Harsono (1995), juga menyatakan bahwa sebelum
kembali ke masyarakat, mantan narapidana
terlebih dahulu dididik, dibina, serta dikembangkan kehidupannya agar menjadi orang yang aktif dan
produktif serta kreatif sehingga mantan
narapidana dapat membuktikan diri, berinteraksi kembali dengan masyarakat dan dapat memenuhi kebutuhan hidup
nya sendiri maupun untuk keluarganya
dengan jalan tidak melanggar hukum lagi.
LP Kelas II A sebagai satu-satunya Lembaga
Pemasyarakatan yang berada di Kota
Sibolga turut mengambil andil dalam proses memanusiakan kembali para narapidana, agar nantinya dapat diterima
kembali dalam masyarakat. Sistem yang digunakan
dalam LP saat ini adalah untuk membina dan memasyarakatkan warga binaannya, serta menciptakan suasana LP
seperti narapidana berada dalam lingkungan
sendiri (Harsono, 1995). Bila perilaku narapidana dapat ditangani secara efektif, LP dapat berfungsi menjadi
tempat kerja yang nyaman, lingkungan yang
aman dan bersih, serta dapat memberikan layanan terhadap komunitas (Hutchinson, dkk, 2009).

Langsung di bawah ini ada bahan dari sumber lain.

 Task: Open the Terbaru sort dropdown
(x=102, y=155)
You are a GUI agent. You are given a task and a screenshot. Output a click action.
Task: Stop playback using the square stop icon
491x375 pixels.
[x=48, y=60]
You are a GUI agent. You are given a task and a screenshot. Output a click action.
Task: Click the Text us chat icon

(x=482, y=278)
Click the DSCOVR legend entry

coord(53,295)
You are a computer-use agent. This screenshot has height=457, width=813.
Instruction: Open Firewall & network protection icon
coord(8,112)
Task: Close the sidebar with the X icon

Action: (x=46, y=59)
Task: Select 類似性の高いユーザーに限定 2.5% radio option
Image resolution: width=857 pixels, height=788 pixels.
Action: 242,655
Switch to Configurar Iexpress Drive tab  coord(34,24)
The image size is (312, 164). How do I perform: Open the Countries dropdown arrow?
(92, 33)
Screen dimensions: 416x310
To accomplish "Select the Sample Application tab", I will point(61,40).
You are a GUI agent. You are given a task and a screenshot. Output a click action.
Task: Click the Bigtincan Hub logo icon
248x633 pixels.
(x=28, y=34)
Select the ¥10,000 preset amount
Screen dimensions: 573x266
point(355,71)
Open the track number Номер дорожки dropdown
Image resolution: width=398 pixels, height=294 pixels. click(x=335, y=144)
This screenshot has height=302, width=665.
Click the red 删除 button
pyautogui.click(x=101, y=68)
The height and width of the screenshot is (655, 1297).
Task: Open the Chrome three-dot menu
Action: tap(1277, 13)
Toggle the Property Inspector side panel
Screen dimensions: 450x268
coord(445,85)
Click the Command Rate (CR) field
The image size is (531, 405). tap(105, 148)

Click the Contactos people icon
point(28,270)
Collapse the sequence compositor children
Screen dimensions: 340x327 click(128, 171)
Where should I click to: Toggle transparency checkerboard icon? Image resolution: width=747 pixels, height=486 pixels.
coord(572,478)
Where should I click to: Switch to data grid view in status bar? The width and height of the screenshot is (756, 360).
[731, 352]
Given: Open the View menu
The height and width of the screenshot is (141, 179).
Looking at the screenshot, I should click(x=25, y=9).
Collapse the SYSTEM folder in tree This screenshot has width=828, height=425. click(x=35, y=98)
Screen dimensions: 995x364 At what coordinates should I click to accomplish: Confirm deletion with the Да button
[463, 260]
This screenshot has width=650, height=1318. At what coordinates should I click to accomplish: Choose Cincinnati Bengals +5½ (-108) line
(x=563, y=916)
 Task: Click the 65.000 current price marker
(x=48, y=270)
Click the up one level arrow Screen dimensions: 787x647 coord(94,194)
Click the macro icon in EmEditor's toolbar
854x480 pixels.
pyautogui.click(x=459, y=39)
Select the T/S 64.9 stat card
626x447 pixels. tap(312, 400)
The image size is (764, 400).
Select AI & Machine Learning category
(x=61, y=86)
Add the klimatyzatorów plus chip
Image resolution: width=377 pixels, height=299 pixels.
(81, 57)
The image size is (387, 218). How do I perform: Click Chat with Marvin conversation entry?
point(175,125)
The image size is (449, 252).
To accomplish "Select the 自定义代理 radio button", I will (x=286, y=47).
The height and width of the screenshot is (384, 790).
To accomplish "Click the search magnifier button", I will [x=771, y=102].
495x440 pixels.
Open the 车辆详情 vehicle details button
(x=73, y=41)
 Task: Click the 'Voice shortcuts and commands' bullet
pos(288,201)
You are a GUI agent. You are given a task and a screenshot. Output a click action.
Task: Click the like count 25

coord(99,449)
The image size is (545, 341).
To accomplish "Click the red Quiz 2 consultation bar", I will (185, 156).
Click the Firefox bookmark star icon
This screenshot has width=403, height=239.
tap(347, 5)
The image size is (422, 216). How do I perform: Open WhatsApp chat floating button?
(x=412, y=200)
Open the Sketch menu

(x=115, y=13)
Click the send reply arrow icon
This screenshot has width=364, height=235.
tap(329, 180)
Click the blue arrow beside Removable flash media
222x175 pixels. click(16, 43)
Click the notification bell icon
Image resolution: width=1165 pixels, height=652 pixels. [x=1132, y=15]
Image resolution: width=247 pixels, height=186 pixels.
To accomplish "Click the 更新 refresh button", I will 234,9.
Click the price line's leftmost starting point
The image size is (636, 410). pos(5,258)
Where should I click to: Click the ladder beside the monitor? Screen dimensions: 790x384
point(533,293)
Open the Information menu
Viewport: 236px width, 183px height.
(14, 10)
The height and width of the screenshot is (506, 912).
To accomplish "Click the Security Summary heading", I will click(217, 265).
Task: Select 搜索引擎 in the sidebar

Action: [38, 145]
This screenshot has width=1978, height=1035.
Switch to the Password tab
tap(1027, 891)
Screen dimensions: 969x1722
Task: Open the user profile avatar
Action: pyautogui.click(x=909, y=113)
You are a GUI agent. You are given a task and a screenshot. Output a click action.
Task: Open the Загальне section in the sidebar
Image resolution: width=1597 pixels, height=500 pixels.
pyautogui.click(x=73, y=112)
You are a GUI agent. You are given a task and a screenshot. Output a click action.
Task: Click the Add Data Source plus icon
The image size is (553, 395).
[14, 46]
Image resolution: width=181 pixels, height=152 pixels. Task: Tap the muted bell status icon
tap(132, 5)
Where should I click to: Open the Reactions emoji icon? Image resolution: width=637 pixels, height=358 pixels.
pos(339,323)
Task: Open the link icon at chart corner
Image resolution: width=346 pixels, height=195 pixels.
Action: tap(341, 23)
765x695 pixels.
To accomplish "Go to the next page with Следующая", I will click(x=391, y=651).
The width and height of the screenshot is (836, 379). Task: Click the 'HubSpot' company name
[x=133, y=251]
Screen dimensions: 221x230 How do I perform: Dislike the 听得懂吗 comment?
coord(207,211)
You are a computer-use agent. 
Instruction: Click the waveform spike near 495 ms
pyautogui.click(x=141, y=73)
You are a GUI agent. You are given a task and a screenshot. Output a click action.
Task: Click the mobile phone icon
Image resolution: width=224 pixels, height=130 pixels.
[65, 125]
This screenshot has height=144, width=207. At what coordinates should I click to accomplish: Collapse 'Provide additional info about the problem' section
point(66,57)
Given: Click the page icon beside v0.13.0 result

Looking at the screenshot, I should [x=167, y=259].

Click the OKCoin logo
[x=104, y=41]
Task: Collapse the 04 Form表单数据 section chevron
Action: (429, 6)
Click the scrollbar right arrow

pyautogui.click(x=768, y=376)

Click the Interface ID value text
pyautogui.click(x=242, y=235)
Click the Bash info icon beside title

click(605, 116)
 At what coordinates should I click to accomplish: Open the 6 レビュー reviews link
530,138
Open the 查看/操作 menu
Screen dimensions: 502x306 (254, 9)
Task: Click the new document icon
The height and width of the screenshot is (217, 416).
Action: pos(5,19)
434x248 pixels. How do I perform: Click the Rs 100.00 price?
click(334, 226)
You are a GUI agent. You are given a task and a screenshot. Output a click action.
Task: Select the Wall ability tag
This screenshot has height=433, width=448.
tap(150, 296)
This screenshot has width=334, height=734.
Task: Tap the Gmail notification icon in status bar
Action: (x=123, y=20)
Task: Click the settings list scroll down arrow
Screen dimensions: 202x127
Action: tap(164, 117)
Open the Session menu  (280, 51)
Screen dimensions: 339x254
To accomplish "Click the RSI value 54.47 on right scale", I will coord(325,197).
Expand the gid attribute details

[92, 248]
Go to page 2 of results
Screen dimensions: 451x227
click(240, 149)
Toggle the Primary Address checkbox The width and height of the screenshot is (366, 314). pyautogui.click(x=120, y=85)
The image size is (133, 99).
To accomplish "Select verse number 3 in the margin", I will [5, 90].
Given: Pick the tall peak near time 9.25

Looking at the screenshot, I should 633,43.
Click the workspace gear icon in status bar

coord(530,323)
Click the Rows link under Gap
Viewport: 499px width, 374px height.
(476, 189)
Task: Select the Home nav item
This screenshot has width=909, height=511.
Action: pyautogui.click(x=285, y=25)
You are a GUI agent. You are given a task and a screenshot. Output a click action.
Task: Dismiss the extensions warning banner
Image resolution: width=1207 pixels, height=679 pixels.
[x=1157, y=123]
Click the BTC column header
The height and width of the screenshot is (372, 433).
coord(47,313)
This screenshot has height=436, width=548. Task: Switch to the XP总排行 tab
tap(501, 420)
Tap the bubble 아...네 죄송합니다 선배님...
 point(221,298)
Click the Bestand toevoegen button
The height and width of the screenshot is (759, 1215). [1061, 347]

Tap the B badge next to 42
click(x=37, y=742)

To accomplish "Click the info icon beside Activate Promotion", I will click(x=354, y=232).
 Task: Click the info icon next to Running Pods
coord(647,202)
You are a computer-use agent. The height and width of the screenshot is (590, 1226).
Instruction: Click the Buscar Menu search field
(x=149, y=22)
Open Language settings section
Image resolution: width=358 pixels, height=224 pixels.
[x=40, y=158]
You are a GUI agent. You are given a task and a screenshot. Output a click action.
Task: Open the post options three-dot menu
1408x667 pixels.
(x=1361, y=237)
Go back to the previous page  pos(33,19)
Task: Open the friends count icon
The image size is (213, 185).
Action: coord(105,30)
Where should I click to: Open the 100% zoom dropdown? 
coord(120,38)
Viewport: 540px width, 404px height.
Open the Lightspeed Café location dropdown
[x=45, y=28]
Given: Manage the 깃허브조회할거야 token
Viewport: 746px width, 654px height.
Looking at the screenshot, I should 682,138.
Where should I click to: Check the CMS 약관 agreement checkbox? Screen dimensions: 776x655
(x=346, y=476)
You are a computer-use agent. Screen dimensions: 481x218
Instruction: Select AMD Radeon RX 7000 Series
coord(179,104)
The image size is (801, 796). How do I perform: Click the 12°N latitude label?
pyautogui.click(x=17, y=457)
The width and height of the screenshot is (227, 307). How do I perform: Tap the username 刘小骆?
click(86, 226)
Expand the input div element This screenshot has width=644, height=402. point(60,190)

Menurut penuturan Sukarja, SH., selaku Kepala
Seksi Pembinaan dan Pendidikan, terdapat
enam blok kurungan yang dihuni oleh para
narapidana, dimana Blok A, Blok B, Blok
D dan Blok E dihuni oleh narapidana pria, Blok C dihuni oleh narapidana wanita dan Blok F
dihuni oleh narapidana anak. Pada masing-masing
blok terdapat jumlah kamar kurungan/sel yang berbeda pula.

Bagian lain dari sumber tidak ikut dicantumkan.